Now that Democrats
have reclaimed the castle from marauding Republicans, State Senator Martin
Looney is flexing his considerable muscles. Looney is the President Pro Tem of
the State Senate and, as such, is one of two important gatekeepers steering
bills through the legislature; the other is Speaker of the State House of
Representatives Joe Aresimowicz, quite literally bought by unions. Aresimowicz
is education coordinator employed by AFSCME.
Looney’s political
turf is Half of New Haven, which last saw a Republican mayor 68 years ago, and
Hamden, politically a vassal of New Haven, home of Yale College. Looney has
been in politics for a quarter century, and his tenure has taught him a thing
or two. Both Looney and Aresimowicz are progressives very much in the mold of
Presidential contender Elizabeth Warren of Massachusetts, socialist presidential
contender Bernie Sanders of Vermont and Alexandria Ocasio-Cortez, the new face
of Democrat socialism, a US Representative from New York's 14th congressional
district, which includes the eastern
part of The Bronx and portions of
north-central Queens in New York City.
The modern American
progressive, like his French counterparts, believes in “Liberte,
Egalite, Fraternite" and is willing to roll out the tumbrils to achieve his
aims. First seize political power, permanently destroy the ruling elite,
declare war on supportive institutions such as the church and non-fraternal
courts, redistribute wealth and herald the glories of revolution. In Looney’s
New Haven, some of these aims have yet to be accomplished. Not quite as
courageous as Warren,
the Leon Trotsky of the new progressive movement in the United States, Looney has yet to fix his attention on the rather
vast assents of Yale College. Perhaps it has not yet occurred to him that
Yale’s obscene assets, about $6.3 billion, may be expropriated and shipped off
to New Haven’s poorer public schools.
Looney has proposed
the forced consolidation of school districts in Connecticut, ostensibly to save
money and do away with needless duplication of services and personnel such as
elected school boards. A probate court map gives present town boards of
education some indication of what Looney’s redrawn school districts might look
like. The attempt to redraw the educational district map is an attempt to reap
the benefits of county government without the trouble of having county
government. Connecticut still is divided geographically into eight counties,
but no government structure is associated with the counties. The
Connecticut General Assembly abolished county government in 1960
because legislators found a county government overlay on municipal government
needlessly redundant.
The administrative
arm of Looney’s new educational recombination will be the state of Connecticut,
now laboring under a pension liability of some $127.7 billion, which amounts to
$35,721 per person in the state, the second highest per capita debt in the
nation. Yet before leaving office, the democratic tone deaf Governor
Dannel Malloy, whose approval
rating upon egress was 25 percent, advised “Communities could help themselves
by doing more things together that they do individually. I wish municipalities
became as efficient as our state government has become.” Yup, he actually said
that.
Looney apparently
agrees. But as a matter of fact, municipalities, putting aside the state’s
larger Democrat dominated cities, have run their governments far more
efficiently than the state. Faced with deficits, municipalities strive to cut
costs, and when municipal politicians raise taxes beyond the tolerance limits
of the town’s taxpayers, they are voted out of office. The same is not true of
the lockbox-breaking members of the state’s General Assembly who are forever
confusing the general economic health of the people of Connecticut with the unappeasable
hunger on the part of state officials for ever increasing taxation and
regulation.
Connecticut relies
for its school funding from three resources: roughly -- federal funds supply
10%, municipal funds 45% and state funds 45%. If school districts currently
governed by municipalities are combined, some entity must distribute the funds.
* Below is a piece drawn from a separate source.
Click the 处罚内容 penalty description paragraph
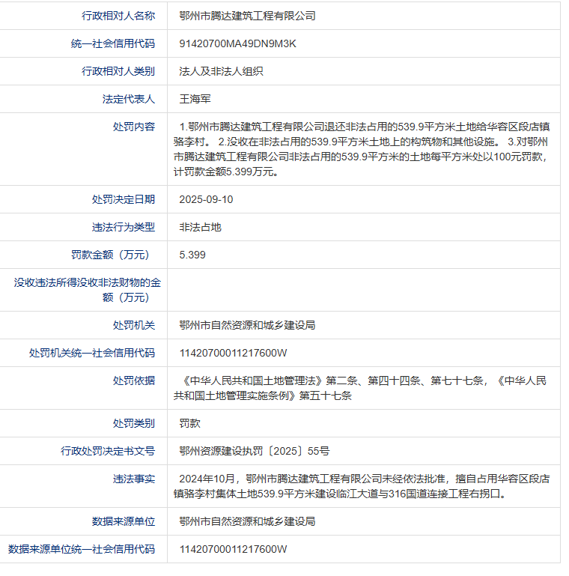This screenshot has height=576, width=569. (x=362, y=149)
In the absence of an additional electable governing entity corresponding to the
redrawn districts such as county government, that would be the state. So, if
Looney has his way, money will flow from responsive and democratic
municipalities to an irresponsible, autocratic, one party state, which then
will distribute it to the redrawn school districts.
For all practical
purposes, the Looney reform will mean the end of municipal control over school
operations and school funding. Spendthrift General Assembly Democrats need to
grab municipal cash to finance the increased spending that undoubtedly will recur
now that Democrats control by wide margins the General Assembly, the Governor's Office and Malloy appointed Superior and State Supreme Court Justices. Under
Looney’s scheme, local control of education will be effectively abolished
because -- whoever controls the purse strings also controls the operational
strings. That would be the new Looney, Lamont and Aresimowicz triumvirate.